◆ Task directions
The only acceptable output is every entry, printed exactly.
##### Source material #####
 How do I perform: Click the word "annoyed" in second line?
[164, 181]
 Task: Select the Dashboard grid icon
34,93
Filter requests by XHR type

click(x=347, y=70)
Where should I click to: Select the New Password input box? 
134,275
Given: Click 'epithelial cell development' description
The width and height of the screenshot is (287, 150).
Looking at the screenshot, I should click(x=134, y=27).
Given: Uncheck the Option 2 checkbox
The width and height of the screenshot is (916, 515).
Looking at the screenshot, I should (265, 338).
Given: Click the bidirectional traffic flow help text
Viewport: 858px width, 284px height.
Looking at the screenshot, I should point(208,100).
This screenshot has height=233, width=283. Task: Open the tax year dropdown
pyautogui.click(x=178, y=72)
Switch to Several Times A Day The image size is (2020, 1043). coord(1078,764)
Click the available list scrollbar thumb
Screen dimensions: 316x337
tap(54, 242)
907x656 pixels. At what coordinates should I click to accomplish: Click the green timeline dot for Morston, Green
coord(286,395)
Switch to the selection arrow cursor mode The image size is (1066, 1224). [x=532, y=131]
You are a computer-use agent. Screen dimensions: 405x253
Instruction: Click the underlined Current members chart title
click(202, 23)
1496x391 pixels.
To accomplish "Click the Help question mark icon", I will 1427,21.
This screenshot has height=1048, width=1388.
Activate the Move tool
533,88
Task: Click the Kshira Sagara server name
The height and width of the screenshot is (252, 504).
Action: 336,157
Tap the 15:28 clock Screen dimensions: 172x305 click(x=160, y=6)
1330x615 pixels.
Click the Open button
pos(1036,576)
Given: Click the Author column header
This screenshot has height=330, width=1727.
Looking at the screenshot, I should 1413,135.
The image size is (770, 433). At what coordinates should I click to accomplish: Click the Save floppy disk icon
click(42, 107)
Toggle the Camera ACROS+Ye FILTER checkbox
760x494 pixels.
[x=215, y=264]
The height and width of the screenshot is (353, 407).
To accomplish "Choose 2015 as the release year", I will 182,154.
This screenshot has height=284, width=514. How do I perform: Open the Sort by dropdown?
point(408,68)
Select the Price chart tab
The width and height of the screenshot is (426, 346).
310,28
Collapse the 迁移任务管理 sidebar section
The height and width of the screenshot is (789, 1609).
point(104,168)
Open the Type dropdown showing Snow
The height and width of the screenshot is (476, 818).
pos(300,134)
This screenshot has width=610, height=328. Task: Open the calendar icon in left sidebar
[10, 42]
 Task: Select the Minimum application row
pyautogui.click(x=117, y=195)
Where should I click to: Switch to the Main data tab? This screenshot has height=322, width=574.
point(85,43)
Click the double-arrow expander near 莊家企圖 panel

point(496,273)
#####
◆ Task response
 How do I perform: Click the word "annoyed" in second line?
[164, 181]
 Task: Select the Dashboard grid icon
34,93
Filter requests by XHR type

click(x=347, y=70)
Where should I click to: Select the New Password input box? 
134,275
Given: Click 'epithelial cell development' description
The width and height of the screenshot is (287, 150).
Looking at the screenshot, I should click(x=134, y=27).
Given: Uncheck the Option 2 checkbox
The width and height of the screenshot is (916, 515).
Looking at the screenshot, I should (265, 338).
Given: Click the bidirectional traffic flow help text
Viewport: 858px width, 284px height.
Looking at the screenshot, I should point(208,100).
This screenshot has height=233, width=283. Task: Open the tax year dropdown
pyautogui.click(x=178, y=72)
Switch to Several Times A Day The image size is (2020, 1043). coord(1078,764)
Click the available list scrollbar thumb
Screen dimensions: 316x337
tap(54, 242)
907x656 pixels. At what coordinates should I click to accomplish: Click the green timeline dot for Morston, Green
coord(286,395)
Switch to the selection arrow cursor mode The image size is (1066, 1224). [x=532, y=131]
You are a computer-use agent. Screen dimensions: 405x253
Instruction: Click the underlined Current members chart title
click(202, 23)
1496x391 pixels.
To accomplish "Click the Help question mark icon", I will 1427,21.
This screenshot has height=1048, width=1388.
Activate the Move tool
533,88
Task: Click the Kshira Sagara server name
The height and width of the screenshot is (252, 504).
Action: 336,157
Tap the 15:28 clock Screen dimensions: 172x305 click(x=160, y=6)
1330x615 pixels.
Click the Open button
pos(1036,576)
Given: Click the Author column header
This screenshot has height=330, width=1727.
Looking at the screenshot, I should 1413,135.
The image size is (770, 433). At what coordinates should I click to accomplish: Click the Save floppy disk icon
click(42, 107)
Toggle the Camera ACROS+Ye FILTER checkbox
760x494 pixels.
[x=215, y=264]
The height and width of the screenshot is (353, 407).
To accomplish "Choose 2015 as the release year", I will 182,154.
This screenshot has height=284, width=514. How do I perform: Open the Sort by dropdown?
point(408,68)
Select the Price chart tab
The width and height of the screenshot is (426, 346).
310,28
Collapse the 迁移任务管理 sidebar section
The height and width of the screenshot is (789, 1609).
point(104,168)
Open the Type dropdown showing Snow
The height and width of the screenshot is (476, 818).
pos(300,134)
This screenshot has width=610, height=328. Task: Open the calendar icon in left sidebar
[10, 42]
 Task: Select the Minimum application row
pyautogui.click(x=117, y=195)
Where should I click to: Switch to the Main data tab? This screenshot has height=322, width=574.
point(85,43)
Click the double-arrow expander near 莊家企圖 panel

point(496,273)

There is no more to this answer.